START RECORDS SHOWN
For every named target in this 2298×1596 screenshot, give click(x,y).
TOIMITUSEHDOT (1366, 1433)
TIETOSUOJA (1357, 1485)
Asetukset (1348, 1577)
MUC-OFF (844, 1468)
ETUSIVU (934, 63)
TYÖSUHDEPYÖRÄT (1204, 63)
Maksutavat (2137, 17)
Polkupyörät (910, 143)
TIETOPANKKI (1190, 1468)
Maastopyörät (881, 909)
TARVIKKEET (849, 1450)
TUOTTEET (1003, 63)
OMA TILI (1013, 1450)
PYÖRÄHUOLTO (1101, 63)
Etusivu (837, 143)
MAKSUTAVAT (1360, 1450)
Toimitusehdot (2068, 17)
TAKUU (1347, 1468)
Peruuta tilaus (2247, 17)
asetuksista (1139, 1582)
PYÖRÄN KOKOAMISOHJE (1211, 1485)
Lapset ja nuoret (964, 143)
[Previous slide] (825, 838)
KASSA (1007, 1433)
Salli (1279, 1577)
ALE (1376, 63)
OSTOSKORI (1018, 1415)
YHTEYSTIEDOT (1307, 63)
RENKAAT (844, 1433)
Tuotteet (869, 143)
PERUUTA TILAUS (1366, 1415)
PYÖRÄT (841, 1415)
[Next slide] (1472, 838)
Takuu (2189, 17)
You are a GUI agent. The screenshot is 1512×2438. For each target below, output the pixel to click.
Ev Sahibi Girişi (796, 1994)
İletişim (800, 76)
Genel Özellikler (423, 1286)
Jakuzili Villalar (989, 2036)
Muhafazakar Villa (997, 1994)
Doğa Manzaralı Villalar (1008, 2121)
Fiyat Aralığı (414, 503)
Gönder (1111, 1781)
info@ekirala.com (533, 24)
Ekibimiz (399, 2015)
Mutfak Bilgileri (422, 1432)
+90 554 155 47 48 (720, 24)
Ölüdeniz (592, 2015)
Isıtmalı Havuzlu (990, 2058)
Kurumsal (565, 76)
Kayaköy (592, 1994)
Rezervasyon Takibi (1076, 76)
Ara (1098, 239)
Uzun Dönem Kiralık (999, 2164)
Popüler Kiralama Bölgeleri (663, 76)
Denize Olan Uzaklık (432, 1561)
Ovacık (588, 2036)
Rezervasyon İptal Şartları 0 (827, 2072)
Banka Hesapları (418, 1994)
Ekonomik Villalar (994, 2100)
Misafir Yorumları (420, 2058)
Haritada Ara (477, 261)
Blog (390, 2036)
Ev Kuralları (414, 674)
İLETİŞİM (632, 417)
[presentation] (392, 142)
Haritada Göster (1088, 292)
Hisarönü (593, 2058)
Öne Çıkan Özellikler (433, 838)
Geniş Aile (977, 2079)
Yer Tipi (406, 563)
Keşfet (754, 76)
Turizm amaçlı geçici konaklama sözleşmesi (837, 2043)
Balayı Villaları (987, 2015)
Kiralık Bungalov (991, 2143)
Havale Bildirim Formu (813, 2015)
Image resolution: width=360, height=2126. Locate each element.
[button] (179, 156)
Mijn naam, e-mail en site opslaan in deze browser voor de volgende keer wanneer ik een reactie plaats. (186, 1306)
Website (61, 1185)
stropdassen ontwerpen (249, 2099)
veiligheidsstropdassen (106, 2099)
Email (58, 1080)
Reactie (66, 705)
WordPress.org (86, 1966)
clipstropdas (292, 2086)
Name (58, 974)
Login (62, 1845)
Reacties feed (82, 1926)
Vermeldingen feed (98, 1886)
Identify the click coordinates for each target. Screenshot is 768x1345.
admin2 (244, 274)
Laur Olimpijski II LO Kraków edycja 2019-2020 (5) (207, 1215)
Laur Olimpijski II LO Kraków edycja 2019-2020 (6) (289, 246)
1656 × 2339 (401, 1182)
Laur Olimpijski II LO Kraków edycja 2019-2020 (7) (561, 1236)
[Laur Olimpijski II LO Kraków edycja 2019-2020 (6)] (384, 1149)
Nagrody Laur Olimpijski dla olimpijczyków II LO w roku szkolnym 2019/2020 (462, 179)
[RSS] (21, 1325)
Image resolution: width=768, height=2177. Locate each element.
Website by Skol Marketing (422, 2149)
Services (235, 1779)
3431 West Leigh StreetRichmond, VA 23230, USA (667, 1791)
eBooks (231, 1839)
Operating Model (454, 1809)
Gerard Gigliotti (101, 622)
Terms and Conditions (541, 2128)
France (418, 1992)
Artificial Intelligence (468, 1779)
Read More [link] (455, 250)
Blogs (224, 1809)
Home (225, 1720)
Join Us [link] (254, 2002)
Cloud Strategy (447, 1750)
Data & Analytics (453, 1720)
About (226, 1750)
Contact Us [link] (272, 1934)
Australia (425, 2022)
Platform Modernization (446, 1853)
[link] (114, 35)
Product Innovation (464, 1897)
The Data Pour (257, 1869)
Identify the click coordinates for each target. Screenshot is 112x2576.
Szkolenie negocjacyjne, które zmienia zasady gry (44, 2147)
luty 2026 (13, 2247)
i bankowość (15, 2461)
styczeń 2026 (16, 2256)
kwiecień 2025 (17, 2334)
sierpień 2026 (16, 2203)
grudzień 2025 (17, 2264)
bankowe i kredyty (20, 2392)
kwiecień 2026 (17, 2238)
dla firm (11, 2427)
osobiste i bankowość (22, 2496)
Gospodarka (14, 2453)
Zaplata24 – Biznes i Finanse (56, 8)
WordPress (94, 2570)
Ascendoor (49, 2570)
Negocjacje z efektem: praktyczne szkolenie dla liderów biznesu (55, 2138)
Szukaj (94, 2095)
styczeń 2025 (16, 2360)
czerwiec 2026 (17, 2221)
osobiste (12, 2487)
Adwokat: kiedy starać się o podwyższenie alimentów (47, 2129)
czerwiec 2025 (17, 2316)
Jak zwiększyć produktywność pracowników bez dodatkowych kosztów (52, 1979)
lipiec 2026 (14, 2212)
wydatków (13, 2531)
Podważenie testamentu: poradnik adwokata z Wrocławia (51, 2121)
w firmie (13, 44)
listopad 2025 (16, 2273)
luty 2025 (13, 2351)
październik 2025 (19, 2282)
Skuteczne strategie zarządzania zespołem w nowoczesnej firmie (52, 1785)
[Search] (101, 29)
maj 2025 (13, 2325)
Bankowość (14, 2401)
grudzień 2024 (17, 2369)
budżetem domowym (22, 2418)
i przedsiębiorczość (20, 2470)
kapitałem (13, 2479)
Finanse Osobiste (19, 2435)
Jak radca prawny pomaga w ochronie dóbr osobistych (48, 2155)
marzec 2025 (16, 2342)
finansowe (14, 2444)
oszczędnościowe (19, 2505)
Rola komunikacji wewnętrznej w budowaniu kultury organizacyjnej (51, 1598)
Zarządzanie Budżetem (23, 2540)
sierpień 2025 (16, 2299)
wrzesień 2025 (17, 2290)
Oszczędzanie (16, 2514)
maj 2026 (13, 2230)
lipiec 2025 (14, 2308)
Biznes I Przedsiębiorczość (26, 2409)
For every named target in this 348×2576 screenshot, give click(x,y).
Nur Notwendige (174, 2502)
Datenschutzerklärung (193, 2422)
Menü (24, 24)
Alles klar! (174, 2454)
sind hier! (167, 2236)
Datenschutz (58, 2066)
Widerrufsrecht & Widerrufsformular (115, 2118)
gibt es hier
END RECORDS SHOWN
DIRECTIONS FOR THIS TASK: Among the entries, copy every line containing the word "Olimpijski".

SOLVED PROBLEM:
Laur Olimpijski II LO Kraków edycja 2019-2020 (5) (207, 1215)
Laur Olimpijski II LO Kraków edycja 2019-2020 (6) (289, 246)
Laur Olimpijski II LO Kraków edycja 2019-2020 (7) (561, 1236)
[Laur Olimpijski II LO Kraków edycja 2019-2020 (6)] (384, 1149)
Nagrody Laur Olimpijski dla olimpijczyków II LO w roku szkolnym 2019/2020 (462, 179)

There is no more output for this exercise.